Impulsionados pelo avanço dos pedidos de demissão voluntária e discussões crescentes sobre o equilíbrio entre carreira e vida pessoal, movimentos que pedem a redução da jornada de trabalho e a implementação mecanismos como a renda básica universal para que as pessoas possam se dedicar menos a seus empregos ganharam força a nível internacional e, primeiro pelas redes sociais, desembarcaram no Brasil.
Principal expoente nacional da causa, o VAT (Vida Além do Trabalho) tem 180 mil seguidores no Instagram, reuniu 1,3 milhão de assinaturas em uma petição endereçada ao Congresso e, com a eleição de Rick Azevedo (PSOL), seu fundador, como vereador pelo Rio de Janeiro, embarcou na política.
Exaustão como mote
Vereador mais votado do PSOL e 12º mais popular da cidade (com 29.364 votos), Azevedo emerge num momento em que partidos de esquerda são criticados — inclusive internamente — pela desconexão com a classe trabalhadora. Ao site IstoÉ, ele disse acreditar que seus votos tenham refletido a “exaustão causada por jornadas desumanas e a falta de equilíbrio entre vida pessoal e trabalho“.

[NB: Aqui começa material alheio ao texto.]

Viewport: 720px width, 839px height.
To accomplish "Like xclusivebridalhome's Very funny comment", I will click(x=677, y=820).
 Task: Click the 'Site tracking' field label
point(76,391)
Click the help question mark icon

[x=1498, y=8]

“Muita gente se aproximou de nós [durante a campanha] com o olhar cansado, quase pedindo socorro, implorando pelo fim da escala 6×1“, relatou o vereador eleito, em referência à principal demanda do VAT: o encerramento do modelo de trabalho mais adotado formalmente no país, em que as 44 horas semanais de trabalho previstas na CLT (Consolidação das Leis Trabalhistas) são distribuídas em seis dias consecutivos de expediente e um de folga.
Além da vereança
Qualquer mudança na legislação trabalhista depende de alteração constitucional e, portanto, não compete ao trabalho de um vereador, cargo para o qual o psolista se elegeu, mas ao Congresso Nacional.

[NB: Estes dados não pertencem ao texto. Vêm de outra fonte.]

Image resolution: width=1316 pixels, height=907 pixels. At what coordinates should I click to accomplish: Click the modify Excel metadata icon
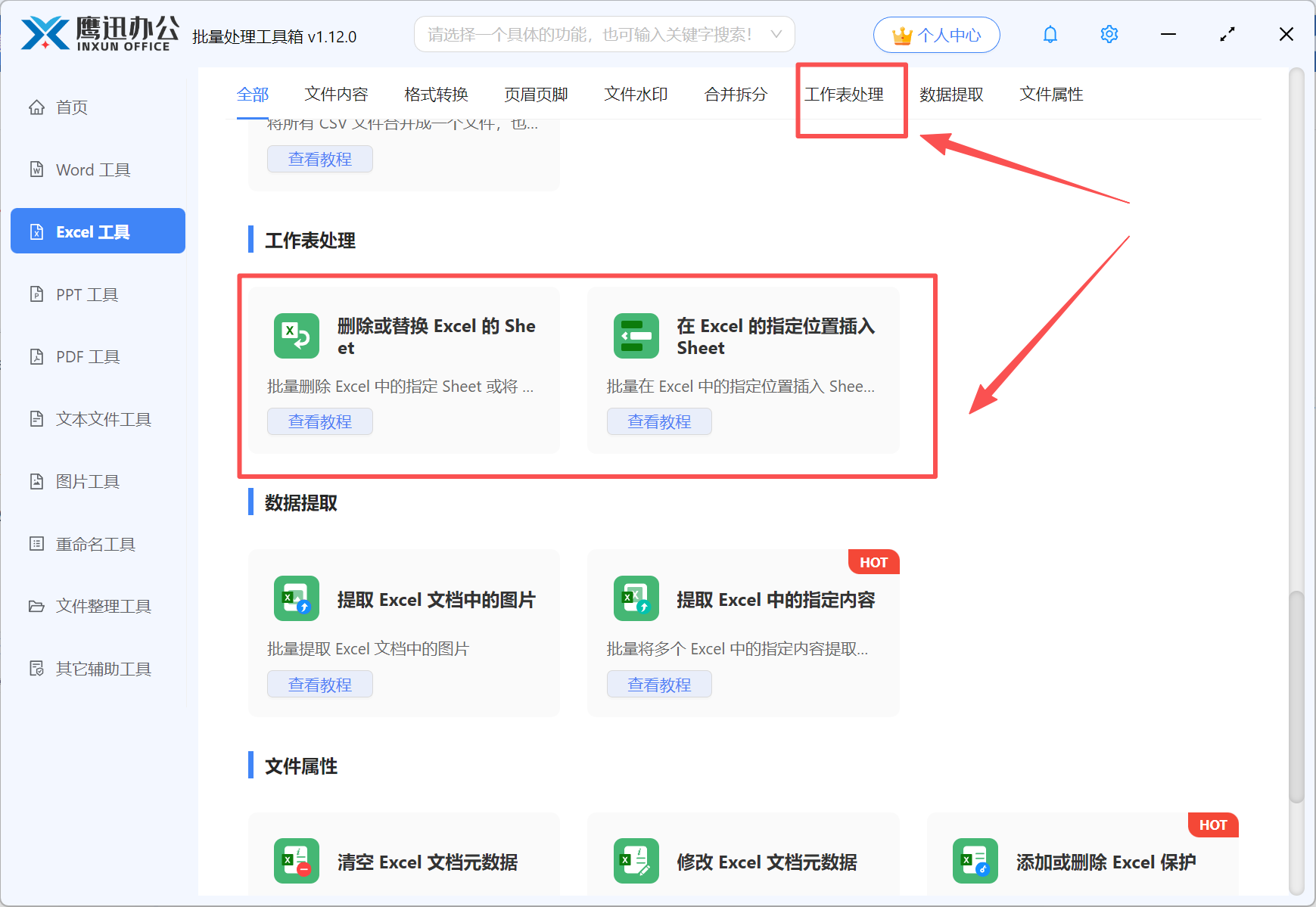636,861
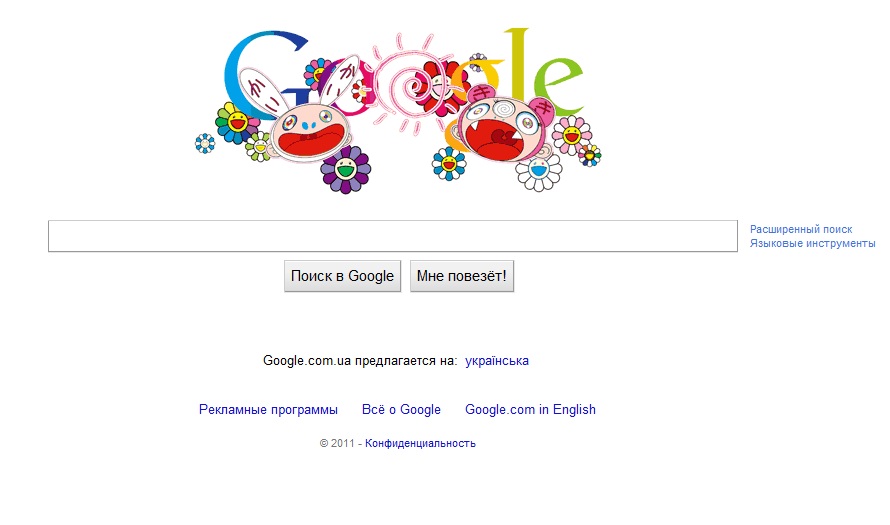Image resolution: width=890 pixels, height=525 pixels.
Task: Click the Поиск в Google button
Action: point(342,276)
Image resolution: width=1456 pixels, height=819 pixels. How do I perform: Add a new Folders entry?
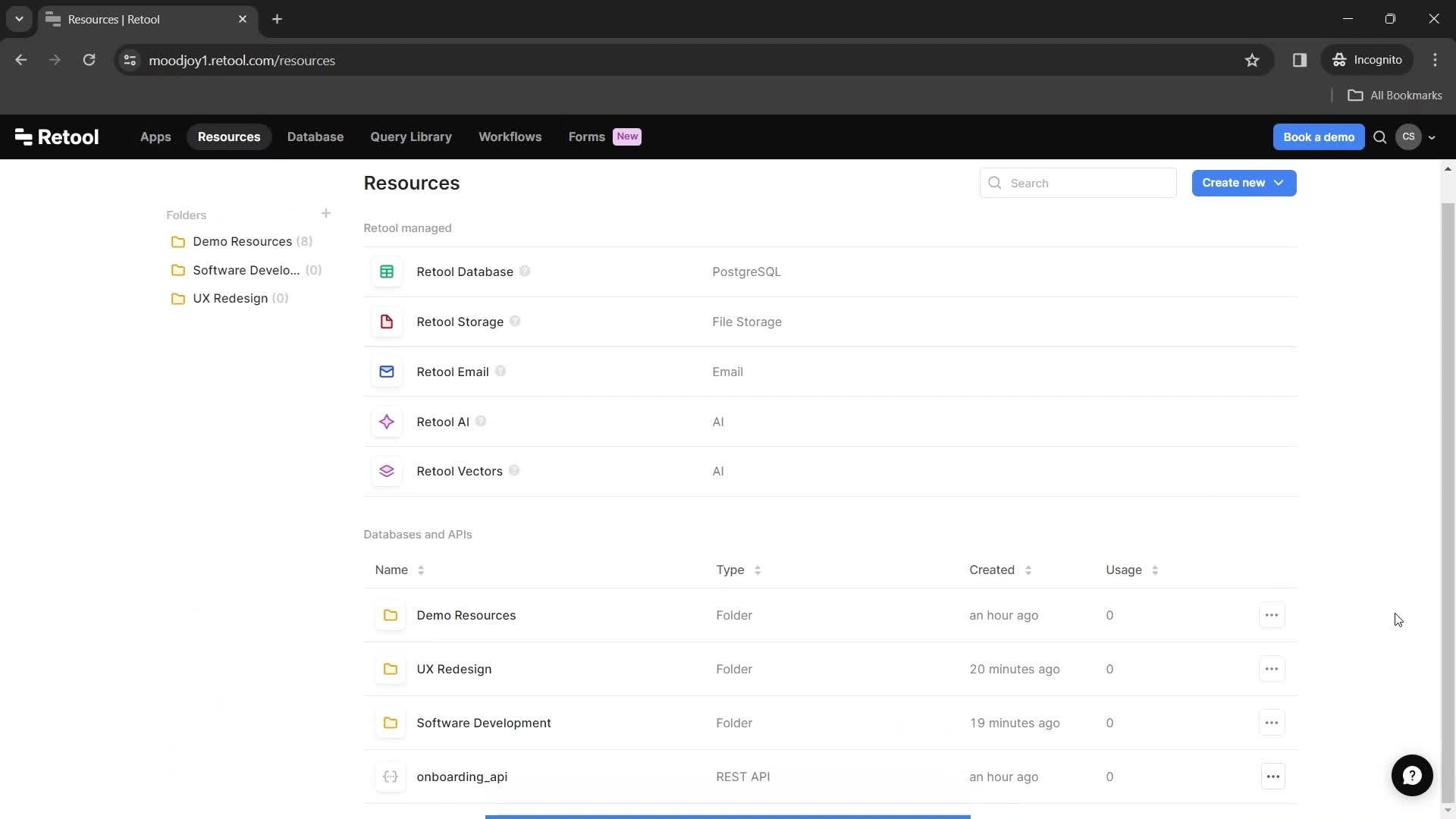pyautogui.click(x=325, y=213)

“Mas essas pautas podem ser trabalhadas na Câmara Municipal. É possível propor leis que incentivem práticas mais humanas de gestão, criar programas municipais voltados à promoção da saúde mental e combate do burnout, e convocar audiências públicas que ampliem a conscientização”, reconheceu Azevedo.
Caminhos para a esquerda
Movimentos como o VAT encontram em todo o mundo maior ressonância entre os jovens, o que Azevedo percebeu durante a campanha e afirmou que as redes sociais — plataforma de sua popularização — são um “potente espaço para discutir política de forma direta e próxima das pessoas”.
“A geração Z não quer discursos prontos ou distantes. Eles querem uma política que faça sentido no seu dia a dia, que dialogue com suas experiências e expectativas. Eles estão buscando mudanças reais, especialmente em questões que impactam diretamente sua saúde mental e condições de trabalho”, afirmou.
O vereador eleito deu ainda um recado às lideranças de esquerda, que demonstram dificuldade em se conectar a setores informalizados da classe trabalhadora, como motoristas ou entregadores de aplicativo — o que foi demonstrado nas eleições municipais e admitido em “meas culpas” no segundo turno, como o de Guilherme Boulos (PSOL) em São Paulo: “Partidos de esquerda precisam renovar seu olhar sobre as relações de trabalho. A política precisa estar em sintonia com a realidade de quem vive jornadas imprevisíveis e condições instáveis, trazendo soluções que atendam às demandas atuais e futuras”.
“Não se trata apenas de garantir empregos, mas de assegurar qualidade de vida e equilíbrio. A redução da jornada, por exemplo, não é uma concessão, mas uma necessidade urgente, especialmente em um contexto de esgotamento físico e emocional que afeta tantos trabalhadores”, afirmou.
A demanda passa pela representação política e pelo diálogo com os principais empregadores. Desde o início de 2024, empresas brasileiras têm promovido internamente o teste da chamada “semana de quatro dias” de trabalho. A redução da escala a um nível mais amplo ainda é uma discussão incipiente.